Führe den Text über Wolfskehls Jugend und Studienjahre im Anschluss an seinen letzten Satz mit einigen weiteren Sätzen fort.

GEZEIGTER TEXTAUSZUG
◇ ◇ ◇
Die Jahre der Adoleszenz und des werdenden Dichters sind für den Sohn aus gutem Hause von Sorgenfreiheit und intensiver Beschäftigung mit den Künsten geprägt. Sein Studium der Germanistik, Religion und Archäologie in Berlin, Leipzig und Gießen schließt er 1893 mit der Promotion zum Thema “Germanische Werbunssagen” ab, es folgt für den mittlerweile verheirateten Mann eine Karriere als Privatgelehrter in München, 1899 und 1901 wird er Vater zweier Töchter, Judith und Renate.
Wolfskehl ist in seiner literarisch-philosophischen Sozialisation ganz Kind seiner Zeit, wie so viele andere verehrt er die Schriften Friedrich Nietzsches, auch das Werk Henrik Ibsens hinterlässt einen bleibenden Eindruck.
◇ ◇ ◇
MATERIAL
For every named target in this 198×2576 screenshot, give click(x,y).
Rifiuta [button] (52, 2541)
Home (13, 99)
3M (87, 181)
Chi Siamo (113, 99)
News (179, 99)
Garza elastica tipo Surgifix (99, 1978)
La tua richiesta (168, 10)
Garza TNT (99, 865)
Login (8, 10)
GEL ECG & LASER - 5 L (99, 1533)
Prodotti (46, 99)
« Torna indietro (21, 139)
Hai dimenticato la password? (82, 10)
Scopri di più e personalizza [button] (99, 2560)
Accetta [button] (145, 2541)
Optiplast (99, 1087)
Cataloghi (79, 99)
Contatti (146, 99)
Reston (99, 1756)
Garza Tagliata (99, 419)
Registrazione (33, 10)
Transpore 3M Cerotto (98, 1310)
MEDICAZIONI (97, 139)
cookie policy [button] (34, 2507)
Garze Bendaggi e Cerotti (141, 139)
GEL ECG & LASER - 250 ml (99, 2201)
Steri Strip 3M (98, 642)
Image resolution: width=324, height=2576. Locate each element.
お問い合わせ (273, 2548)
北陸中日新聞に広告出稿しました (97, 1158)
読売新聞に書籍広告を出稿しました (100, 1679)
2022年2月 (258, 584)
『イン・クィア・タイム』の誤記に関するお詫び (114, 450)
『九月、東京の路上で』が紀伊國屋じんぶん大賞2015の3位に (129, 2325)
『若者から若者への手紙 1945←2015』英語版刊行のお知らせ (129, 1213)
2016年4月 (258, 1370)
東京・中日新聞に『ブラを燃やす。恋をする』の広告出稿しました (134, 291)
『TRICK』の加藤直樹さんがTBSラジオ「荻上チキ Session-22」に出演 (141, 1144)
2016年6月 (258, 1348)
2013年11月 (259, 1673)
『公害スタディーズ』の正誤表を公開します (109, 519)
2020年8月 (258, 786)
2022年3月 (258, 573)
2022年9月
◇ ◇ ◇
ERGEBNIS DER ÜBUNG
Die Begegnung mit Stefan George jedoch wird ihm zum “Erweckungserlebnis”, Wolfskehl wird zum engen Vertrauten Georges, dessen schillernde Dichtergestalt für uns bis heute kaum zu fassen ist. Anders als die schlicht ergebenen Jünger des selbsternannten “Ahnherrn jeder nationalen Bewegung”, denen seine bloße Nähe genug war, wird der umtriebige Wolfskehl zum produktiven Mitgestalter des George-Kreises. Bis 1919 fungiert er so als Mitherausgeber der berühmten Blätter für die Kunst und gibt von 1901 bis 1903 gemeinsam mit George die Anthologie Deutsche Dichtung heraus.
Wolfskehls eigene Gedichtsammlung Ulais (1897) steht bereits ganz im Zeichen der Begegnung mit George. Er führt diesem in der Folgezeit immer wieder neue Jünger zu, darunter etwa so bekannte Namen wie den Literaturkritiker Friedrich Gundolf.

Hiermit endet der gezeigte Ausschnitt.